The similarity between “dog” and “leash” is 0.487, not because a dog is like a leash, but because the word “leash” is often used in the same context as the word “dog.” The similarity between “cat” and “leash” is only 0.328 because people speaking of leashes are more likely to also be speaking about a dog than a cat.
The cosine similarity between “uranium” and “walnut” is only 0.0054, corresponding to an angle of 89.7°. The vectors associated with the two words are very nearly orthogonal because the words are orthogonal in the metaphorical sense.
Note that opposites are somewhat similar. Uranium is not the opposite of walnut because things have to have something in common to be opposites. The cosine similarity of “expensive” and “cheap” is 0.706. Both words are adjectives describing prices and so in some sense they’re similar, though they have opposite valence. “Expensive” has more in common with “cheap” than with “pumpkin” (similarity 0.192).
The similarity between “admiral” and “general” is 0.305, maybe less than you’d expect. But the word “general” is kinda general: it can be used in more contexts than military office. If you add the vectors for “army” and “general”, you get a vector that has cosine similarity 0.410 with “admiral.”
Seems like you’d hope for the cosine similarity between “expensive” and “cheap” to be -1. They are one and the same concept seen from opposite directions.
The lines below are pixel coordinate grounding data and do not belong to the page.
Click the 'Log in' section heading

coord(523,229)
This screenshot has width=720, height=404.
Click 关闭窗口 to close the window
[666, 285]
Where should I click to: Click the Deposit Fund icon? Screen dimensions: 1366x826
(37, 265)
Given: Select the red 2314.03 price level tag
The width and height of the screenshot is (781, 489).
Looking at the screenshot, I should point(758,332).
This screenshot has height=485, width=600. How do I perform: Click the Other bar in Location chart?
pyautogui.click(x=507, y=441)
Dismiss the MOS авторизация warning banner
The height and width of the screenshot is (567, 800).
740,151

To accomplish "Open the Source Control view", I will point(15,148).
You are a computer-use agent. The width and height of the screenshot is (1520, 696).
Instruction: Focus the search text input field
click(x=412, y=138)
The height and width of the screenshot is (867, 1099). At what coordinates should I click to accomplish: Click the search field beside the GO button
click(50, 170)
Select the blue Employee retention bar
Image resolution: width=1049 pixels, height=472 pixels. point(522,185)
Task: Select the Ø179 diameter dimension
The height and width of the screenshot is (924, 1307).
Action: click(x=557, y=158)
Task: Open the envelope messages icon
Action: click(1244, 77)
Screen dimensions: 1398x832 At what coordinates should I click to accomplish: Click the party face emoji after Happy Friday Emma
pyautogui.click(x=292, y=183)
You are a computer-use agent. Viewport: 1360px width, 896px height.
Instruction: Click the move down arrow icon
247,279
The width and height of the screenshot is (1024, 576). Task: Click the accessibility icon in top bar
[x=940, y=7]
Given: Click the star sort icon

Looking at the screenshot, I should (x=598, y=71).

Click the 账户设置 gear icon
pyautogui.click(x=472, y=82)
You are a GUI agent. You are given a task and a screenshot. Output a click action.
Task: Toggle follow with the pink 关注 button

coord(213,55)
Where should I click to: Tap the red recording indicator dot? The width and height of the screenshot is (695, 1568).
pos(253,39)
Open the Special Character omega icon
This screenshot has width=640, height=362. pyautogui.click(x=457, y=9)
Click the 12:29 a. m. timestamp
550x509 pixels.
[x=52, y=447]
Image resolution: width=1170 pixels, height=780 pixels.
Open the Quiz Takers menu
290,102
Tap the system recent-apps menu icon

By deriving the vectors empirically, you might have to deal with some inaccuracy in your empirical vectors, so that the cosine similarity might end up as -0.706. But it’s strange that it should be +0.706. Is there something restricting word vectors to a portion of space where their cosine similarities must be positive? (If not, …) What are some examples of vectors with an angle of more than 90 degrees?
It does seem at first that the vector for “cheap” might be the negative of the vector for “expensive.” But word vectors classify words by hundreds of criteria. Then these are projected down to a lower-dimensional space where the vectors are not so sparse.
“Cheap” and “expensive” are opposites as far as they are applied to prices. But they’re similar in many ways. They’re both adjectives. They’re both financial terms. They’re likely to be used in the same contexts, and often appear close together in text.
It’s hard to image one word being the opposite of another word by hundreds of criteria, or even say five criteria. But you might ask for the interaction (say sum or dot product) with some other vector to be opposite. Say “expensive” and “cheap” are opposite when applied to prices.
My understanding is that people expect this to measure similarity/difference in “meaning”, and it doesn’t. It measures the degree to which two words are “used in the same context” among all their occurrences in their training corpus.
An example that really drives the difference home would be “stormy petrel” words – words that are only used in one specific phrase. Think of the word “shrift”. It will be very close to the word “short”, because “short shrift” is the only way it will appear.
There is a on-line game named “Semantle” that is based in these word vector similarities. I’ve found it very irritating to play precisely because the closeness does not correspond to similar meaning.
Those are good points. I’m intrigued by your idea of hoping that “cheap” and “expensive” will become opposites when we restrict ourselves to some particular conceptual space.
The obvious space that guarantees that that will be true is the line from one of those vectors to the other. (Parameterized as (“cheap” + “expensive”)/2 + t*(“cheap” – “expensive”), or similarly?)
Is there anything interesting we can say about words that exist in the space close to that line?
And it seems like, from the way you describe it, words can be related (with “high” cosine similarity) or unrelated (with ~zero cosine similarity), but probably not antirelated. Do words with negative cosine similarity exist in the model?